El presidente de Ucrania, Volodímir Zelenski, en su gira de 2026 por Medio Oriente para promocionar tecnologías antidrones y acuerdos de defensa aérea con Arabia Saudita, Catar y Emiratos Árabes Unidos.

El presidente de Ucrania, Volodímir Zelenski, en su gira de 2026 por Medio Oriente para promocionar tecnologías antidrones y acuerdos de defensa aérea con Arabia Saudita, Catar y Emiratos Árabes Unidos.

La moralidad occidental

En 2022, la invasión a Ucrania paralizó al mundo: condena inmediata, sanciones, banderas ucranianas en los edificios públicos en toda Europa y Estados Unidos. Sin embargo, la ofensiva sobre Irán no genera la misma indignación en la población mundial. Es así que la comunidad internacional parece haber normalizado la destrucción en Medio Oriente. Esa asimetría no es casual: expone que el valor de una vida humana, para buena parte de la opinión pública global, depende del pasaporte de la víctima.

Desde el 28 de febrero, más de 2.100 niños y niñas han resultado heridos o han muerto como consecuencia de la violencia en Medio Oriente.

Desde el 28 de febrero, más de 2.100 niños y niñas han resultado heridos o han muerto como consecuencia de la violencia en Medio Oriente.

Conclusiones

Irán y Ucrania no son dos guerras paralelas, sino que son el síntoma de un mismo cambio de época. Durante décadas, la arquitectura de poder occidental descansó en una premisa simple: la superioridad militar y económica alcanza para imponer términos y forzar una resolución. Lo que exhiben ambos conflictos es que esa premisa ya no alcanza. Ni el poderío israelí-estadounidense doblega a Irán, ni el aislamiento económico quiebra a Rusia, porque ambos Estados encontraron, en la resiliencia y en la tercerización de sus cadenas bélicas, una forma de neutralizar el instrumento que Occidente daba por decisivo.

Esa es, en el fondo, la primera derrota silenciosa del modelo de coerción que asumía que el desgaste era un arma exclusivamente occidental.

La segunda derrota aquí es diplomática. Las cumbres de Islamabad y Minsk no fracasaron por falta de buena voluntad, sino porque ambos se firmaron sobre una ambigüedad que evitaba el verdadero problema en juego: en Ucrania, quién controla el territorio; en Irán, quién se queda con las armas para defenderse en el futuro. Un acuerdo que esquiva la pregunta central no compra la paz, solo compra tiempo que se usa para rearmarse.

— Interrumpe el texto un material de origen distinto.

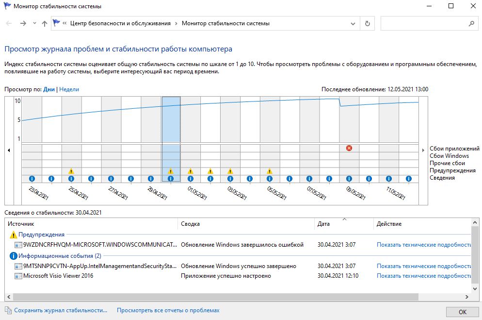The height and width of the screenshot is (320, 482).
Task: Open the address bar history dropdown chevron
Action: (x=353, y=23)
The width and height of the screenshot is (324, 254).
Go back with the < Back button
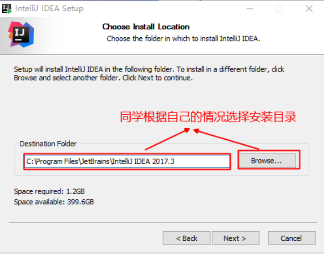click(x=186, y=238)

La tercera derrota es moral, y quizás la más incómoda de las tres: la comunidad internacional demostró que su capacidad de indignarse no es universal, sino selectiva. Esto no es un detalle sociológico menor, sino que es una señal que los propios Estados agresores internalizan. Es así que el costo reputacional de una guerra depende de la identidad de la víctima.

Estas tres derrotas convergen en la conclusión de que el orden internacional liberal de posguerra, basado en la disuasión económica, la mediación diplomática y la presión moral colectiva, está siendo puesto a prueba simultáneamente en dos frentes. Y en ambos está perdiendo terreno frente a Estados dispuestos a pagar el precio del desgaste con tal de no ceder. Mientras Washington y Bruselas sigan tratando a Irán y Ucrania como crisis separadas, en lugar de síntomas de un mismo reacomodamiento de poder global, la diplomacia occidental seguirá llegando tarde y el desgaste seguirá siendo, como hasta ahora, la única variable constante.